If the fashion disaster of the early aughts was wearing horrible clothes in public, the problem of 2015 might be wearing those hideous clothes in your online-dating profile.

Clinton Kelly, former co-host of TLC’s 10-season hit makeover show “What Not to Wear,” is on the case – this time with relationship expert Devyn Simone as his partner in crime. The pair host TLC’s new “Love at First Swipe,” in which they rehab people’s online dating profiles in a mere 22 minutes of television. (Four episodes have aired in the past two weeks, but a TLC spokeswoman said Monday that the show won’t return until the first quarter of 2016.)

The latest episode, for instance, featured a 40-year-old woman named Lynette who owns more than 50 wigs and has names for each of them. From the collection of photos in her profile – a new wig in each one! – it was hard to get a handle on her age and personality. (And no, she’s not a cancer survivor – just a wig aficionado.)

Kelly and Simone swoop in with some fashion tips and tough love – and yes, they convinced Lynette to let her natural hair down. The show ends with Lynette on a date with a man who had seen her revamped profile.

But the show is about more than new profile photos and a few dates. Just as “What Not to Wear” was about the image the person projected to others through the clothes he or she wore, “Love at First Swipe” does the same with an online dating profile. The show carries heavy tones of: Your profile is your personal brand.

“Once you take control of your image, that’s everything,” Kelly says in an online teaser for the show. “In this world today, it’s all about marketing yourself. And you have to market yourself online the way you feel you should be sold.”

In Kelly’s words, that sounds a bit cold and calculating, but it’s a message viewers already know from social media: What you choose to share tells others, in essence, who you are. When it comes to online dating, Kelly and Simone stress the need to craft an image that matches the kind of relationship you’re seeking. So if you’re looking for something serious, they advise dressing like a professional adult – add a blazer, don’t show too much skin, no Crayola box hair colors.

Curiously, though, the show only makes over women’s disastrous profiles. Trust me, men could use some help, too.

### Work to complete:
List every person the piece on "Love at First Swipe" above identifies by name.

### Dataset extract:

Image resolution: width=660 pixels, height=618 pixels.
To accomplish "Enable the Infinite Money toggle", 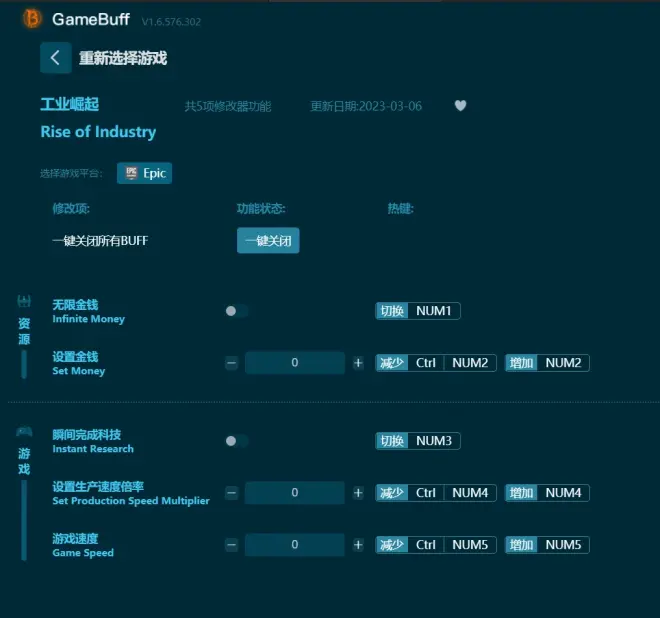I will click(236, 311).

### Your solution:
Clinton Kelly
Devyn Simone
Lynette